The concept “Think Global, Act Local” is truly an example of what a future OT security program should look like.

This case study is unique because it is unprecedented in its efficiency. But more important than that, it directly addresses significant challenges in the industrial industry, such as the lack of enough skilled team members in OT environments. This case study safely introduces automation of OT security tasks in an OT safe way, while scaling assets that typically outnumber our OT teams.

The Situation

This case study describes how a customer used their cybersecurity solution to maintain and execute typical OT security and maintenance tasks. It is important to point out that this client deployed Verve’s agent and agentless asset management solution in their OT environment.

They accessed local data collection technology at the sites, on the assets themselves. Each site collected individual asset information in an on premise (operational site) database that provided an aggregated and normalized database. They used one central support team at HQ with a web-based reporting portal to view the databases from each of the six different sites.

A little background is needed here: The asset management solution collects asset-specific data (which the asset has), third party security data (ie, connects to information about the assets last backup, whitelisting status, AV and/or whitelisting status, outstanding patches and risk levels according to the NVD CVEs found on each device), and finally, metadata or tribal knowledge.
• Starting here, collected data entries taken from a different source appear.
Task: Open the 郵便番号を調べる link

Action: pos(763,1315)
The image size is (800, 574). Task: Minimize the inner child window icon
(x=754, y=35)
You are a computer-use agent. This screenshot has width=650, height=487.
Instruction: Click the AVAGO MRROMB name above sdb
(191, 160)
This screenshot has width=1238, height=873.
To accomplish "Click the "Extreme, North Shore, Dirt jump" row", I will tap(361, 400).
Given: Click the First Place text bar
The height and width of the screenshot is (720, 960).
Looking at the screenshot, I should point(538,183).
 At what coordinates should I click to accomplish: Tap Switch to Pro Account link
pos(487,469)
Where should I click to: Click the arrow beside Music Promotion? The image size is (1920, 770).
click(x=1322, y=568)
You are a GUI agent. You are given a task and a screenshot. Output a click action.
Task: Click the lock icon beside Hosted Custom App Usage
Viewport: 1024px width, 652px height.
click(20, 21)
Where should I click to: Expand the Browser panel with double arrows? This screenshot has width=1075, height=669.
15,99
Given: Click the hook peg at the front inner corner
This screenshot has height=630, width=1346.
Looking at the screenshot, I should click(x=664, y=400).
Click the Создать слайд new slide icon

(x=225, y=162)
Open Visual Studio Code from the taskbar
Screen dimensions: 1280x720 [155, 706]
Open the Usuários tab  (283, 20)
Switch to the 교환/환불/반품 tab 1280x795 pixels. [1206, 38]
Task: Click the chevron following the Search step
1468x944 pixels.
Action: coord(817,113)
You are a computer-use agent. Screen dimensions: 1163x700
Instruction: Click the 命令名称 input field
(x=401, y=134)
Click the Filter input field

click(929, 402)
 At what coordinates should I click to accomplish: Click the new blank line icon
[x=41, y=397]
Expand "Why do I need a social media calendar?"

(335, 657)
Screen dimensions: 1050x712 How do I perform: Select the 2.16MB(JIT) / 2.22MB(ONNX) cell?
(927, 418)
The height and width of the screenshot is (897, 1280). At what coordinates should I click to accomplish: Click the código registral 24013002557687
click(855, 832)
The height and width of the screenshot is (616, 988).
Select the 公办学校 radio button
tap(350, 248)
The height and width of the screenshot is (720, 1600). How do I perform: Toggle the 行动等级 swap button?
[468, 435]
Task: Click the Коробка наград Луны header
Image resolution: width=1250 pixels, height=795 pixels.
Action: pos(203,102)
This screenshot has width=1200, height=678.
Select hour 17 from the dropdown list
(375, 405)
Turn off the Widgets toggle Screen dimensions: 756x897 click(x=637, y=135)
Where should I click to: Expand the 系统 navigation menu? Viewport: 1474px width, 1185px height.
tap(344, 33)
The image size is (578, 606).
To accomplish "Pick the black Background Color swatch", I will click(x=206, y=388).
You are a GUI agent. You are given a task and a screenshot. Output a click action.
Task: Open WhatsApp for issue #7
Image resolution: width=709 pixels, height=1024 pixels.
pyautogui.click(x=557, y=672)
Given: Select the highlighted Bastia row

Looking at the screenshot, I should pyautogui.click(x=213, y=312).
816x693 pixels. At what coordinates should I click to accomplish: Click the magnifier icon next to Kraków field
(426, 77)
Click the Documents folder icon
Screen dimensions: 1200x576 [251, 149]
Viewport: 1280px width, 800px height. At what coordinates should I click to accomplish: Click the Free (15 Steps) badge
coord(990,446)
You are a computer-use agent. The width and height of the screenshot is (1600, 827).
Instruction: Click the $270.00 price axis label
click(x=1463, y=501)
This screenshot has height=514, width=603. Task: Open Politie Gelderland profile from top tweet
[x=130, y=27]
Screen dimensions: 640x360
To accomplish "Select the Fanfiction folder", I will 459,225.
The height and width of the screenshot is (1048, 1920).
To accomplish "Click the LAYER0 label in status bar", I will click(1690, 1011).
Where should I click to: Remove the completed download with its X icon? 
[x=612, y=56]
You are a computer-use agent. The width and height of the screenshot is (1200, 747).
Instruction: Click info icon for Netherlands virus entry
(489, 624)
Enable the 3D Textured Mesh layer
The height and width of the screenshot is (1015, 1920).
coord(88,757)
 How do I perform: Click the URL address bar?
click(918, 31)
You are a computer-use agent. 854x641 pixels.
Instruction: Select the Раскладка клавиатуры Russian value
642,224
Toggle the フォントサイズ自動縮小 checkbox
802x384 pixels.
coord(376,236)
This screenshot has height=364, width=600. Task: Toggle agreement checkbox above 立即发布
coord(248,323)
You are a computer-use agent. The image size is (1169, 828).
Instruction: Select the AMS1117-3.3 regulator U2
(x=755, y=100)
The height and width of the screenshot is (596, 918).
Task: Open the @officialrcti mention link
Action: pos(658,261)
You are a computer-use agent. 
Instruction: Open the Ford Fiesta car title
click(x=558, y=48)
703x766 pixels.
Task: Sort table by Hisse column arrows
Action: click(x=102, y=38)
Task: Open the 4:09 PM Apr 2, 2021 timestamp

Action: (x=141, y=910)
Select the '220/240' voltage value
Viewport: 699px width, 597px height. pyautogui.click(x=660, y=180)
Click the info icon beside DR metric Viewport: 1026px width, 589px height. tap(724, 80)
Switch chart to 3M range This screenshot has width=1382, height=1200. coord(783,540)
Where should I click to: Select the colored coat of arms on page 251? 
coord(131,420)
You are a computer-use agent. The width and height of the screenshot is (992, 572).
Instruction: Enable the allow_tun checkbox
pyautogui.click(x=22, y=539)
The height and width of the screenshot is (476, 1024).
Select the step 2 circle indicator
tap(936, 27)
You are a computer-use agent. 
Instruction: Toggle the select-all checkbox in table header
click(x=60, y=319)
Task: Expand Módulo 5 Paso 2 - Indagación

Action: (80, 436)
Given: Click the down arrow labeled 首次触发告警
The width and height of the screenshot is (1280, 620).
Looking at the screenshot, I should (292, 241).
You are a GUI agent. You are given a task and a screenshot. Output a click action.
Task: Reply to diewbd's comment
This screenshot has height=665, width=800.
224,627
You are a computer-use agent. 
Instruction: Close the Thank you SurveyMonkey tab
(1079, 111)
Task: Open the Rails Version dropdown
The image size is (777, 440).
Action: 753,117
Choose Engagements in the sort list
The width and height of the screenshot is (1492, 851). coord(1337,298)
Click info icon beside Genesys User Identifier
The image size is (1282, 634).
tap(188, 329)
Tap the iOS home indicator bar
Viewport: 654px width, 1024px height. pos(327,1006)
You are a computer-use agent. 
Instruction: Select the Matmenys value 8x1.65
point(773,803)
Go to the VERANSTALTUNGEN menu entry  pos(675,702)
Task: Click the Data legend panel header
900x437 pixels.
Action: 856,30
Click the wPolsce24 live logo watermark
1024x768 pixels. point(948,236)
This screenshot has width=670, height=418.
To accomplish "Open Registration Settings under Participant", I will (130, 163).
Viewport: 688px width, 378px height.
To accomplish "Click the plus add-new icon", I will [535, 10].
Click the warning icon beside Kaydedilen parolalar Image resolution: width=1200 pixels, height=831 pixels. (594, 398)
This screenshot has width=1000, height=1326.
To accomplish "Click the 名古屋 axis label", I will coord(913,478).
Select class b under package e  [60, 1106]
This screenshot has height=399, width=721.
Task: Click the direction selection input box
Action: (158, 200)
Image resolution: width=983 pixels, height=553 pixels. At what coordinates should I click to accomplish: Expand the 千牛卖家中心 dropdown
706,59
Asset attributions, such as the system’s criticality to operations, its physical location, the owner, etc. were identified. The centralized team has visibility into any form or filter of asset and security specifics by type, location, risk, vintage, criticality, etc. This particular client chose to refresh this level of information from the operating facilities to the HQ SOC every fifteen minutes, so the inventory and status were never more than fifteen minutes old.

The Challenge

Let’s add the CISO into the mix. He phoned the SOC team to ask if a certain specific brand of antivirus was fully removed from all of the operating assets. The SOC replied, not yet. The CISO demanded all instances be removed and verified in a report to him by Monday morning. This was Saturday afternoon.

If you are doing mental math in your head to calculate how long it would typically take to complete this task in most operating environments, it probably seems laughable.

The Solution

The HQ team sat at the reporting console and navigated to the software report. They filtered the view of the specific software in question and quickly verified all instances of the software and the offending host asset. There were 147 instances across six different sites in four different states.

Using the same software filter, they sent a command to those specific assets. The software-only agent approach goes beyond profiling, as inventory seems very rudimentary. The software agent allows clients to remediate and act as well.

Setting up a flagged command for each target asset to uninstall the software becomes simple. The agent on the box uninstalls the command as an offer, meaning someone would need to be physically present at the console to accept the offer locally at the asset and supervise its safe execution.

The Result

Due to the asset metadata (remember we append unit, floor, room, rack, owner, etc), VSC provided a targeted list to each sites’ cyber support designate. All six sites simultaneously targeted the exact systems in scope, oversaw the safe removal and once completed, the agent reported the successful uninstallation back to the reporting team. Here’s the kicker – the entire exercise (identify, craft the command, deploy local techs to accept and oversee, confirm uninstall, print and send the report) in only 90 minutes!

“Think Globally, Act Locally” is a direct response to the challenges of large volumes of complex assets and tasks, coupled with scarce OT security resources available in the market today. It is also why OT owner/operators no longer need to search for the elusive silver bullet. Instead, they start tackling the endpoint management work that is desperately needed. Most importantly, it is centralized, automated, scalable and proven OT safe.